Un site web consacré à ces «mini-jobs» affiche des emplois de bureau ou d'aide à domicile à 450 euros par mois - le maximum admissible pour éviter les charges sociales.

«Ces réformes ont donné des emplois à des gens qui n'en auraient pas eu autrement», reconnaît l'économiste Gustav Horn.

Mais les conditions de travail ont piqué du nez. Des employés permanents ont été remplacés par des intérimaires, les salaires ont fondu. «L'Allemagne a connu la plus forte croissance des inégalités de tous les pays de l'OCDE», souligne l'économiste Fritz Scharpf.

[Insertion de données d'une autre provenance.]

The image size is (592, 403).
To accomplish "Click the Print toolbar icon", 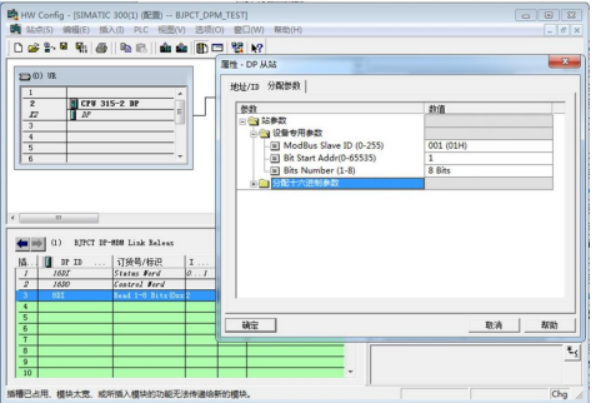I will 101,48.
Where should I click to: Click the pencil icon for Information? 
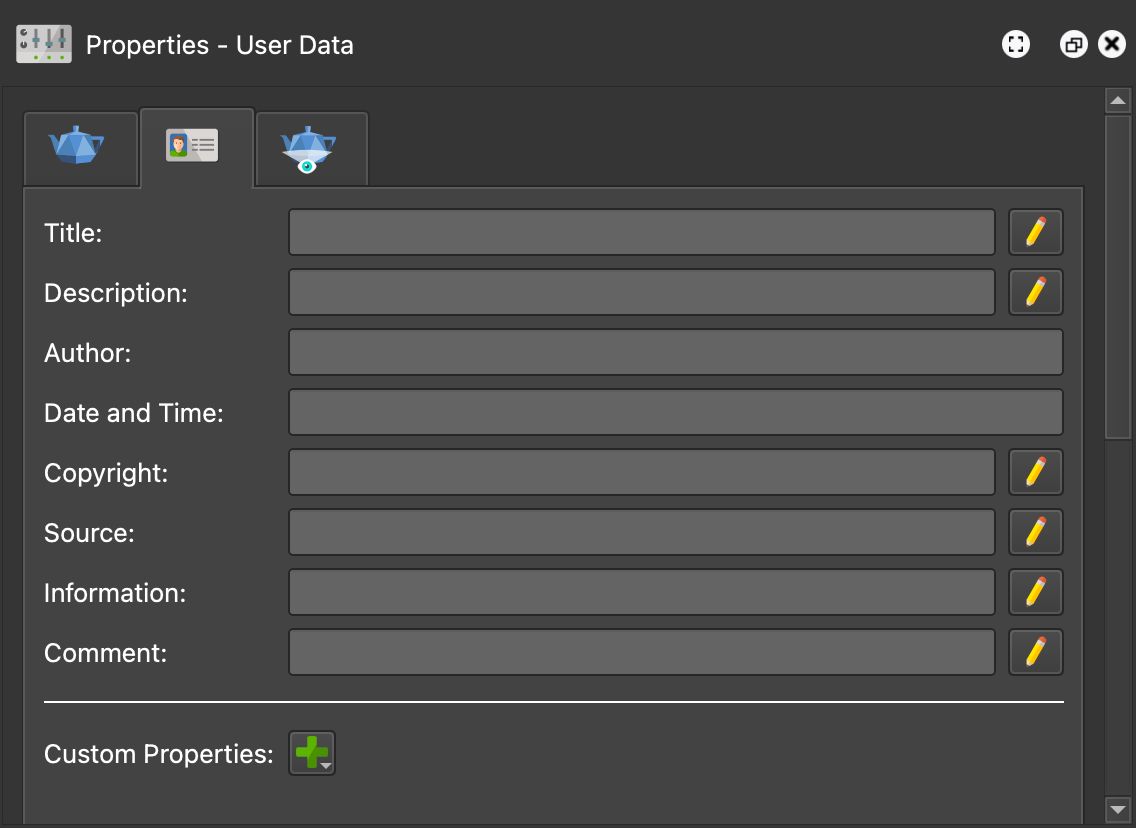click(x=1035, y=592)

Et le pire est à venir, avertit Gustav Horn, qui appréhende le jour où ces millions de "mini-salariés" arriveront à l'âge de la retraite.

Erreur

C'est le Parti social-démocrate (SPD) qui a libéralisé le marché de l'emploi, et c'était une erreur, reconnaît Cansel Kiziltepe, candidate du SPD dans le quartier berlinois de Kreutzberg.

«Aujourd'hui, nous en payons le prix politique», dit cette économiste de 38 ans, qui travaille pour Volkswagen.

Née en Allemagne de parents turcs, Cansel Kiziltepe constate que les"mini-jobs" sévissent surtout chez les femmes et les immigrants. À ses yeux, cette précarisation n'est qu'une façon de camoufler le chômage. «Le nombre total d'heures travaillées n'a pas changé. Plus de gens travaillent, aujourd'hui, mais ils gagnent moins.»

«Aucun autre pays n'a ce genre de mini-jobs», dénonce la candidate du SPD, qui prône l'établissement d'un salaire minimal de 11,70 $ l'heure.

Mais le cas échéant, le taux de chômage ne risque-t-il pas de s'emballer? Des employés précaires ne vont-ils pas perdre leur boulot, comme les copines de Luisa Kersten?

Pas du tout, assure Gustav Horn. «Le salaire minimum n'entraînera pas une hausse de chômage, mais une redistribution des profits.» Traduction: les commerçants s'organiseront pour refiler la facture aux consommateurs.